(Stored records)
···

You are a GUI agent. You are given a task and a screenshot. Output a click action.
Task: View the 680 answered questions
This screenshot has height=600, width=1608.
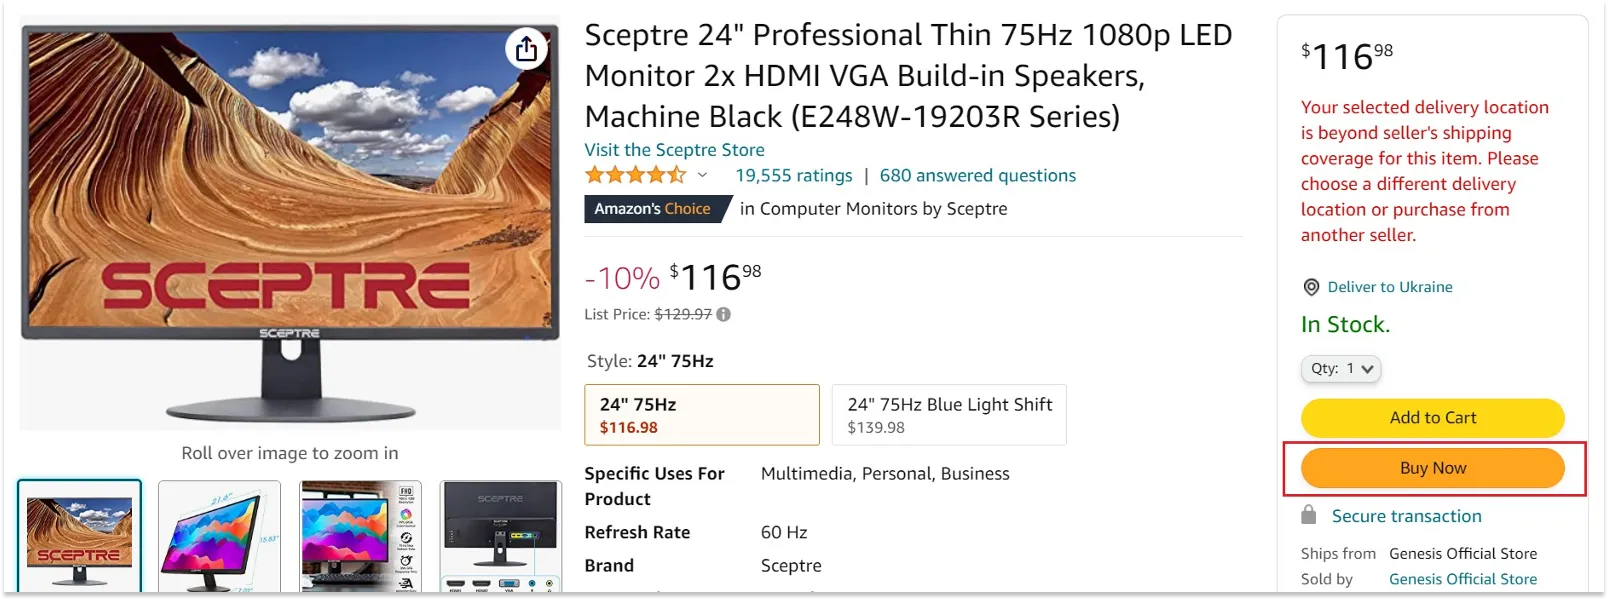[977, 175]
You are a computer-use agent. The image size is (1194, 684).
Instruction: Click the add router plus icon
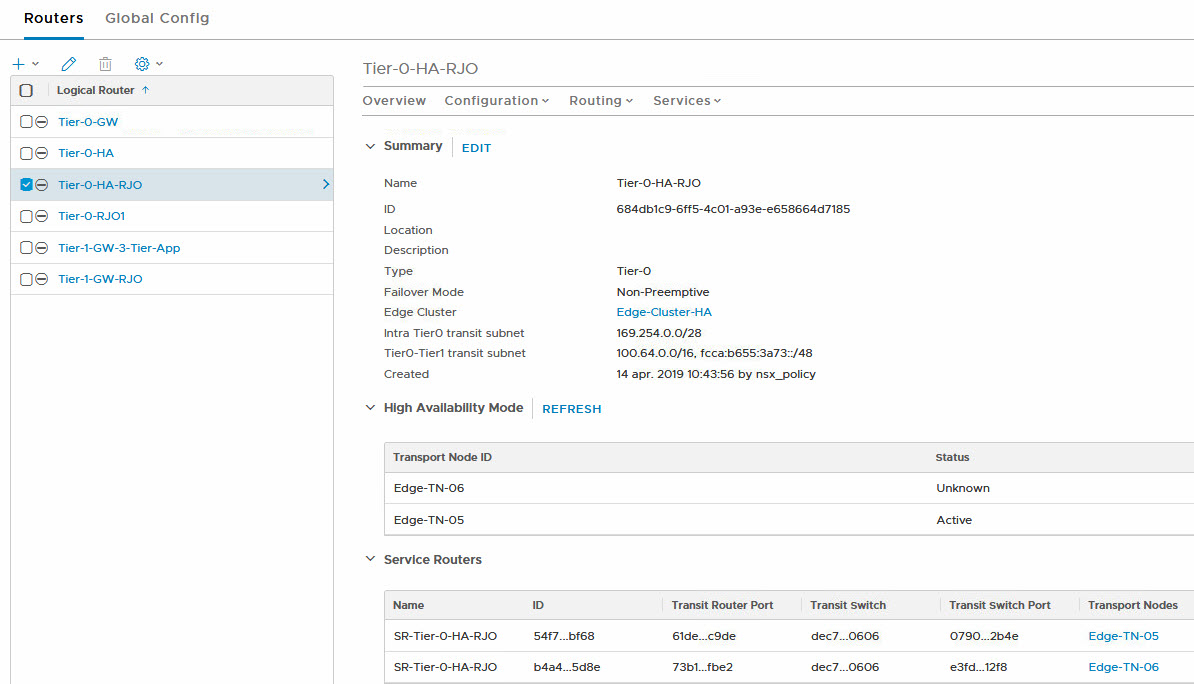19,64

···

* [Exercise goal] Excluding the pictures, restate word for word the lines from the one that holds "You are a computer-use" through the last line of the entries, both ends included.

* [Response to the exercise]
You are a computer-use agent. The image size is (1194, 684).
Instruction: Click the add router plus icon
19,64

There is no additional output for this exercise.